Seeing people who are familiar is just as wierd. By ‘people who are familiar’ I simply mean white people who I assume are Australian. Unless they have been introduced (and often even if they have) the question ‘what the hell is your story?’ always jumps to the foremost parts of your thoughts. White people stand out, even in expat havens like Gordons Foodworld and Ela Beach Markets, and the notion that they are intruders of some kind is prevalent in my assessments – despite my own newness here, and despite my own obvious imported self. The thought of seeing a white person in Australia registers no second thought or questioning, even though they all without exception have an ancestry of immigrants and invaders.
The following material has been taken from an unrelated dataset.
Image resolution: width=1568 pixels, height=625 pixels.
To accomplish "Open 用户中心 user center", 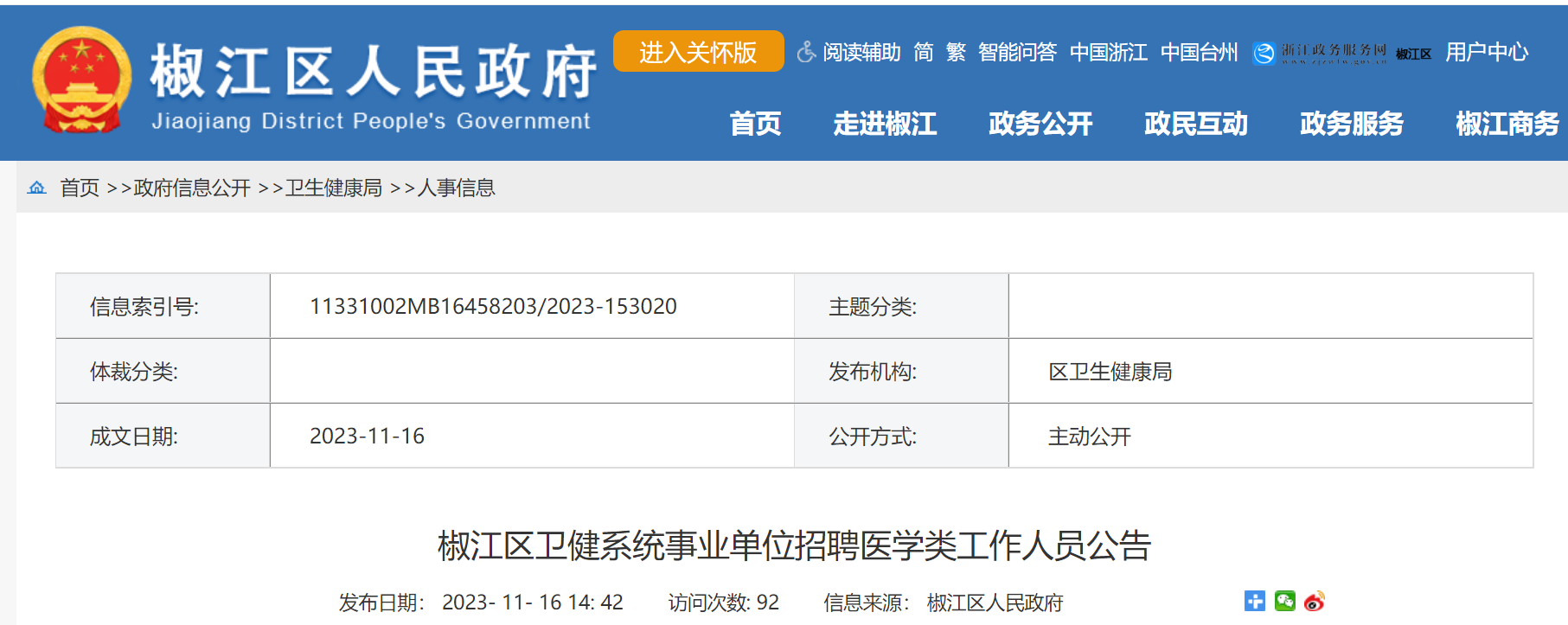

Over here the sight of a whitey piques curiosity, immediate judgement, and often suspicion. Kit is often bemused and confounded by the sight of AusAid advisers and staff wearing perfectly ironed long-sleeve public servant shirts – how can they be so resolutely the same over here? Yet behaviours of expats is often not the same, despite appearances. The familiarity of whiteness jostles with the hilltop compound living, the ubiquitous cars for transport, the enclaves of shopping and entertainment and socialising that set the expats apart. People who in a sense belong to a similar place as you nonetheless lead lives that would never be entertained back home. Are you elite, or just shitscared?

Dust, marsupials, cassowaries, scrappy vegetation, tropical greens, gleaming waters. Sometimes the landscape around here makes me think that this is just a part of North Queensland gone wierd. It’s as if the very dirt here is the same. Maybe a geologist would affirm or deny that. The senses can be hoodwinked by the landscape around here, for it affirms the fact that the northernmost tip of home is so tantalisingly close, that the land masses were once joined an eon ago – the sense arises that something can’t be that different if it is that close. But there is water between us, there are passports to stamp, letters go in Air Mail envelopes. Even the ABC radio reminds you that you’re elsewhere while dangling morsels of familiarity before you – an hour of test cricket followed by Pacific current affairs broadcast nonetheless from Melbourne, or Radio National news preceded by locally broadcast news read in Tok Pisin (“Prime Minister bilong Australia i tok olsem i gat planti bigpela wari blong world financial crisis”). Yes, North Queensland all askew – then again, who is to say that North Queensland isn’t the place that warps the original intent? I have also felt like an alien there.